Distanciamiento Social Rural


Ovejas pastando en el Geliberte || Arteria de Madrid el 1 de abril.

Las noches te acercan
y enredas el aire,
mis labios se secan
e intento besarte,
qué fría es la cera
de un beso de nadie.

[De Alguna Manera, Luis Eduardo Aute]

El ministro de Sanidad, Salvador Illa, catalán y filósofo aunque ambos adjetivos no aporten nada, declara que tenemos que pasar de la actual «fase de distanciamiento social» a una «fase de transición». Intuyo que a partir del próximo 12 de abril, domingo de Resurrección, el Gobierno irá levantando prohibiciones de forma paulatina y con cuentagotas para no dar pasos en falso en la inevitable convivencia controlada con el coronavirus que tendremos que afrontar temerosamente en los próximos meses.
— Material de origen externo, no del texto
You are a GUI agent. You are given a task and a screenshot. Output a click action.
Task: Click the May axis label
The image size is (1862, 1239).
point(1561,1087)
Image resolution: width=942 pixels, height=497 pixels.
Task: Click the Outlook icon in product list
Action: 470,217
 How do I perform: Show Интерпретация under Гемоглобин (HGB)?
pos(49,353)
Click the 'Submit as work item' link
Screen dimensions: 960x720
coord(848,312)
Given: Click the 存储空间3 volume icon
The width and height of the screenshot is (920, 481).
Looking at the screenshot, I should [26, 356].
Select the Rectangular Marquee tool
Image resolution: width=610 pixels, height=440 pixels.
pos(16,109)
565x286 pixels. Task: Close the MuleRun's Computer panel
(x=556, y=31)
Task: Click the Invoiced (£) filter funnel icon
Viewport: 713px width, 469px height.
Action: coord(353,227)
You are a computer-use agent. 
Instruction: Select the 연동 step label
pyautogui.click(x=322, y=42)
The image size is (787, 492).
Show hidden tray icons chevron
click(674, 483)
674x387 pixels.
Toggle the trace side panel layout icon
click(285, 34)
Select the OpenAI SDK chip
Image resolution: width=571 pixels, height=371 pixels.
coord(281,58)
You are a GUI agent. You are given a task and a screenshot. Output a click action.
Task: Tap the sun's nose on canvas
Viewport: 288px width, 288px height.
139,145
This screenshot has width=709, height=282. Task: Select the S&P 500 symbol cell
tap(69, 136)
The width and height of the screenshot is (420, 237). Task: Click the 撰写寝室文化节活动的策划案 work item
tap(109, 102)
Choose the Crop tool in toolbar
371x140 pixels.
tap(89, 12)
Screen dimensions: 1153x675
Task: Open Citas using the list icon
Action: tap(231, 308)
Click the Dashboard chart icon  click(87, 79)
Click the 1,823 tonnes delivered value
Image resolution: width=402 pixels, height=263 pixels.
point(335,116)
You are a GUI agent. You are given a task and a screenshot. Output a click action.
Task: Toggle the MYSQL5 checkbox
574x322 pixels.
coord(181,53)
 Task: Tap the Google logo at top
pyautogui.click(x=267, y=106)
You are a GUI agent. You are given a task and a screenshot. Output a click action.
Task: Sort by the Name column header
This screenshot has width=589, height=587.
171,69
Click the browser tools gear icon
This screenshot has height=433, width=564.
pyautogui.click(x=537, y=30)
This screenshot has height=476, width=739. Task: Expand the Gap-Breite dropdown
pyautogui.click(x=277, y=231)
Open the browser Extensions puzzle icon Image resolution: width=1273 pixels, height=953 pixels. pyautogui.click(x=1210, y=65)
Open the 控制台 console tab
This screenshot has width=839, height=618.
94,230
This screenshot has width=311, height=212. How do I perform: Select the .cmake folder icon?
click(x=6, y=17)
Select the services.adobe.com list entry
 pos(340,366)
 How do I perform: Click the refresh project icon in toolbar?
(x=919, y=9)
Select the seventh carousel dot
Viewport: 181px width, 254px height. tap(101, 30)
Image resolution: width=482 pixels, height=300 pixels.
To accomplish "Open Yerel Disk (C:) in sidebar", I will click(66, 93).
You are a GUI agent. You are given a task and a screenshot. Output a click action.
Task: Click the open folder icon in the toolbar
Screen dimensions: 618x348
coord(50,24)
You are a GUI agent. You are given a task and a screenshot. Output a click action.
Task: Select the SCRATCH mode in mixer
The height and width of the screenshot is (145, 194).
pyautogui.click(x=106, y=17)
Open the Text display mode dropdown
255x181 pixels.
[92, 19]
Me gustaría esperar de forma interesada que, entre las primeras gotas, además de permitir la actividad laboral más allá de la esencial, se autorice salir a la calle con los niños y hacer deporte individual al aire libre para ventilar por la primaveral meseta los oscuros humos mentales atascados. La intuición me susurra que lo del deporte no lo van a contemplar.

Me retumban esas palabras del ministro: fase de distanciamiento social. Qué significado tiene el concepto «distanciamiento social» en las zonas rurales de la España vacía, en comarcas como nuestro Señorío de Haro, donde supuestamente (INE) habitamos 940 personas (470, 248, 165, 111 y 46 vecinos) divididas en 5 municipios y 234 kilómetros cuadrados. Nos corresponde un kilómetro cuadrado cada cuatro vecinos o, lo que es lo mismo, cada ciudadano puede desenvolverse en un recinto cuadrado de 500 metros de lado sin quebrar el «distanciamiento social» individual (casi 50 campos de fútbol para cada vecino, que es la unidad de medida más entendible para muchos). Despojando a la reflexión de cualquier atisbo de frívola intención singular, qué paradójico suena ese concepto nacido en el mundo urbano cuando lo aplicamos a pueblos en los que no se invade la distancia mínima ni siquiera en el bar cualquier día entre semana.

Nadie debe osar cuestionar las decisiones que están decretando con el objetivo de minimizar el impacto de la expansión del virus, máxime cuando en situaciones de radical estrés no se pueden plantear escenarios de incertidumbre. Así, debe quedar claro que no circula por la vía de la reivindicación rural este comentario, sino por la vía del retrato social de un tiempo imprevisto en cualquier rincón del mundo.

Y el retrato del pueblo se dibuja a sí mismo con pasmosa naturalidad enmarcado en el contexto de confinamiento generalizado. El cereal sigue creciendo en el campo y los agricultores trabajando para que los demás podamos comer, ya casi olvidadas sus reivindicaciones de precios justos que alcanzaron su punto álgido coincidiendo con el incremento de contagios, ya es mala suerte que se apaguen así tus exigencias más básicas. Las ovejas siguen dando leche que se distribuye para garantizar el abastecimiento de lácteos en el mercado, y los corderos y los pollos de por aquí también se mantienen en la rueda de la alimentación. Tiendas, panaderías, carnicería, estanco y farmacia siguen suministrando los productos que necesitamos para sobrevivir con el inconveniente añadido para los regentes de los negocios de tener que asumir medidas de prevención incómodas y afanarse con obsesión en la limpieza y desinfección. La médica sigue pasando revista al estado de salud de los vecinos y el cura acomodándose a su labor espiritual y social a distancia desde la esquina de la iglesia. La guardia civil mantiene el orden y el cumplimiento de la normativa aspirando a no tener que actuar, el banquero sigue abierto al público para que los vecinos puedan cobrar «su paga». Unas tuberías siguen abasteciendo de agua a las viviendas y otras retirando los sobrantes para, más abajo, que la depuradora los filtre y mande el agua limpia al arroyo. Las gallinas siguen puntuales con su huevo diario y las golondrinas ya regresan a pasar la primavera. Las auxiliares de ayuda a domicilio, en la brecha incluso en condiciones precarias, ayudando a los mayores que lo necesitan para que sigan manteniendo una vida digna, y el camión de la basura pasando puntual para seguir retirando nuestros residuos domésticos.

Sería inmoral catalogar la situación como dentro de la normalidad pero sí se puede entender que la brecha entre la vida cotidiana y la vida confinada es mucho menor en las zonas rurales. Si no fuese por los bares cerrados y la afluencia de mascarillas podríamos simplemente intuir que pasaba algo raro, sin más. Y, sin embargo, la realidad es la contraria, la percepción de orden natural disimula los dramas individuales de cada hogar y el temor a ese enemigo diminuto e invisible que puede ser fatal en convivencia con vecinos de tan alta edad.